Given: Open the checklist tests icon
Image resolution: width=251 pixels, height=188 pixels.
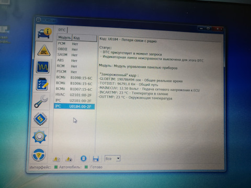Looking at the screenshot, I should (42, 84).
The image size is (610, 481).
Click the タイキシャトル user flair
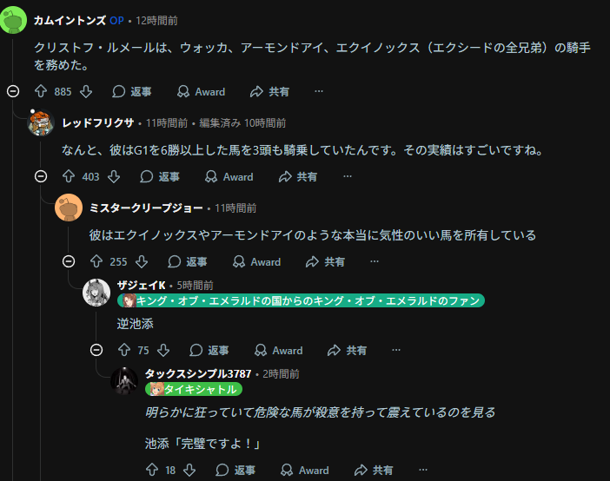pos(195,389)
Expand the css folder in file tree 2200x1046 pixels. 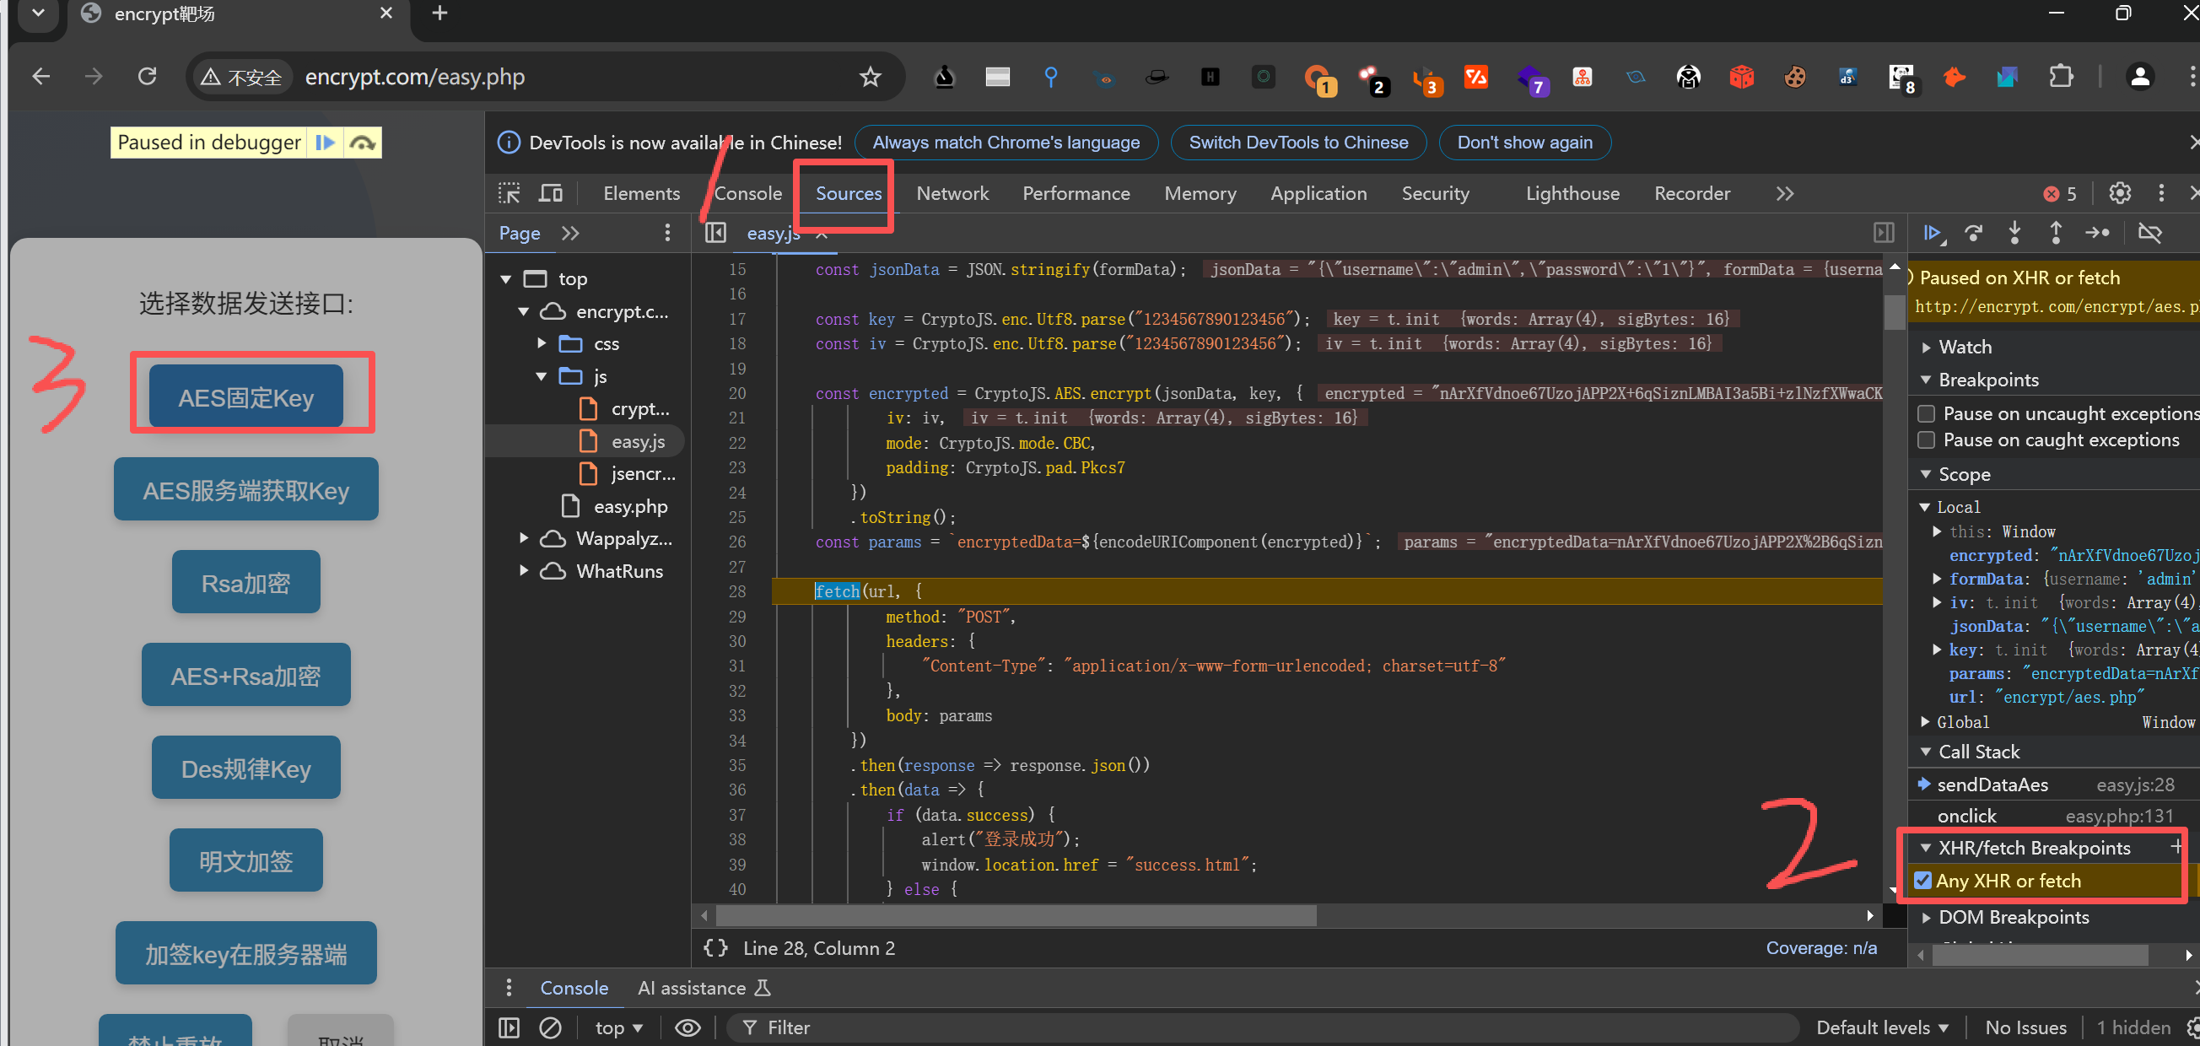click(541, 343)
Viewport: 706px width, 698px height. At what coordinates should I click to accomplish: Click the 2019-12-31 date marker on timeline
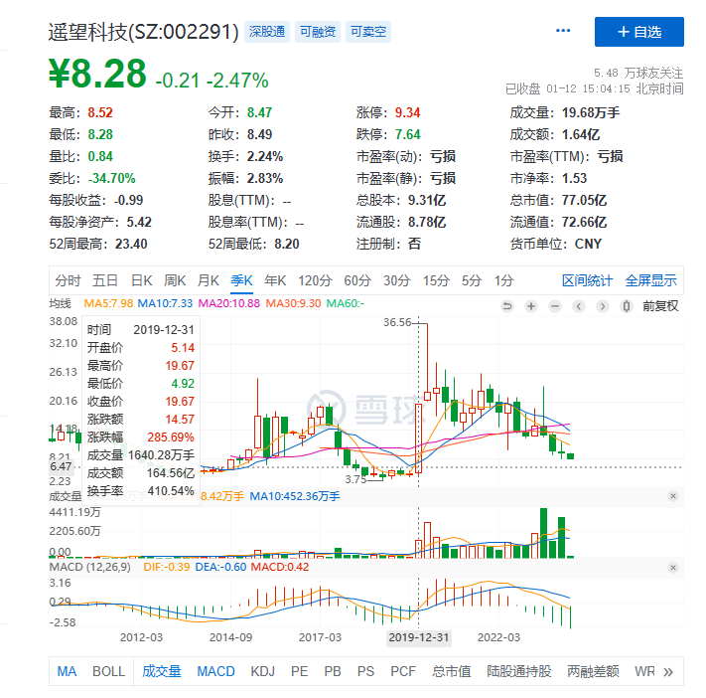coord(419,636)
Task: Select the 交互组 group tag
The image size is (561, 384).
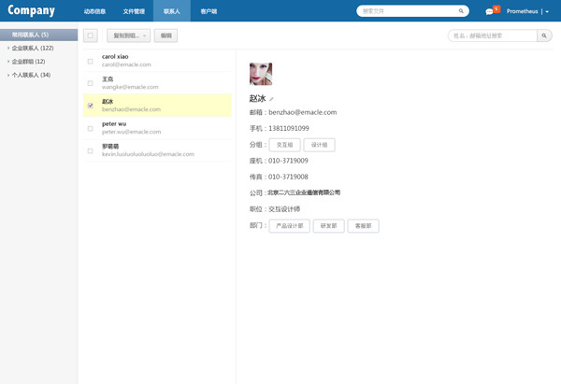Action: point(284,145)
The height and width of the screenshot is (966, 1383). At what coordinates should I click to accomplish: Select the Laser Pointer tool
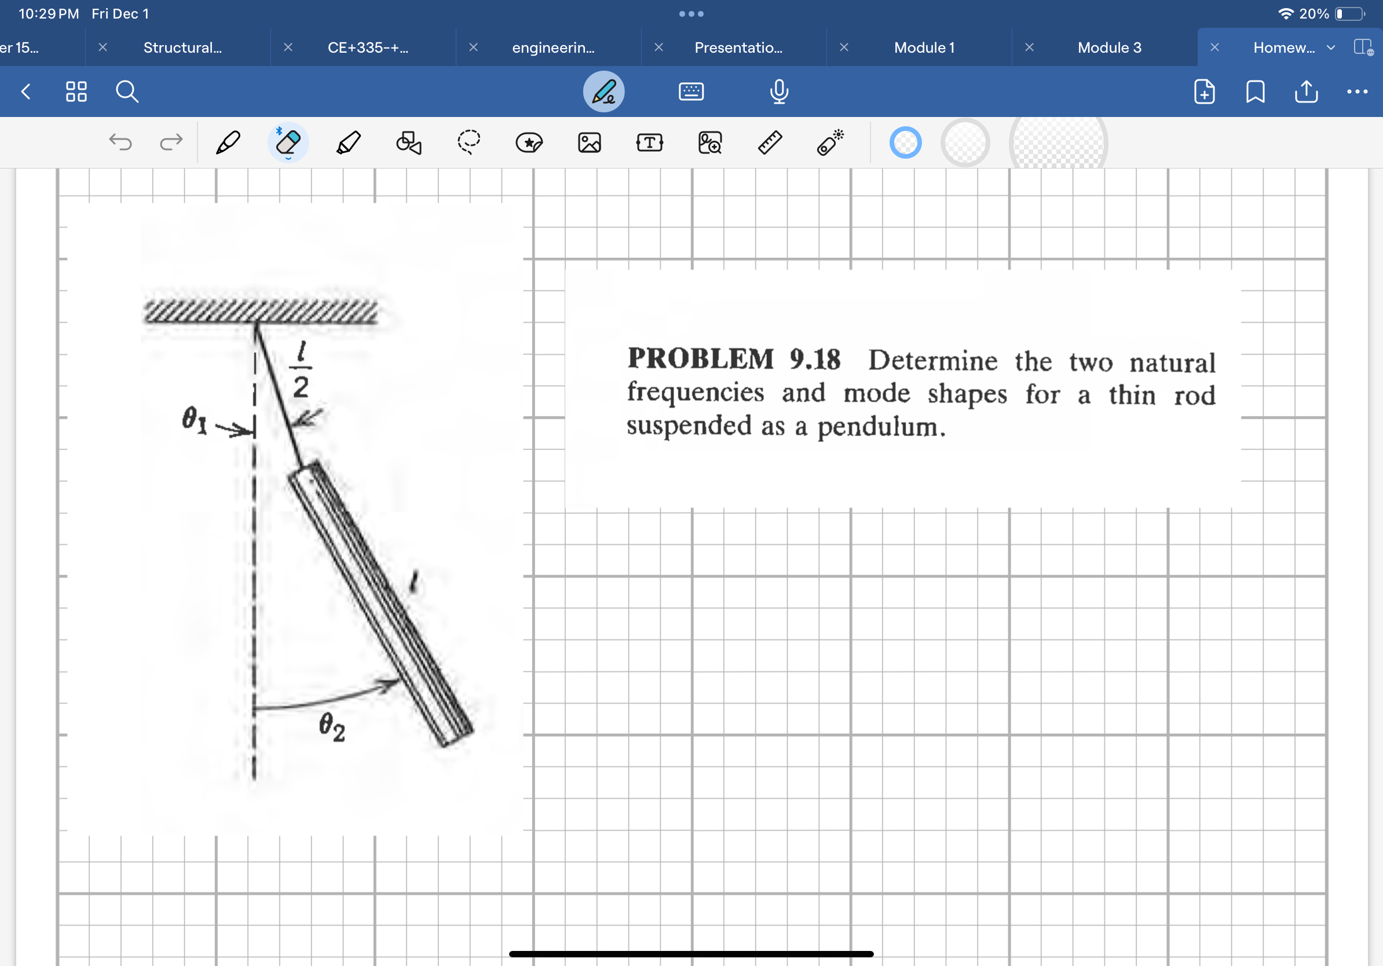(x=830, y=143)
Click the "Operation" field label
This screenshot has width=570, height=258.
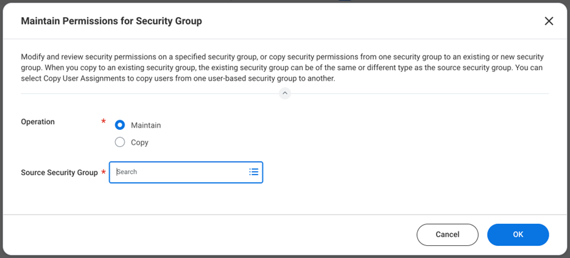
------------------------------------------------------------------------
Gather every line above that contains the word "what" and copy each one out in full. Upper and lower case count, so match the word letter for letter.

Viewport: 706px width, 698px height. At what coordinates should I click to accomplish: Click the 2019-12-31 date marker on timeline
The height and width of the screenshot is (966, 1383). At what coordinates should I click to accomplish: Select the Laser Pointer tool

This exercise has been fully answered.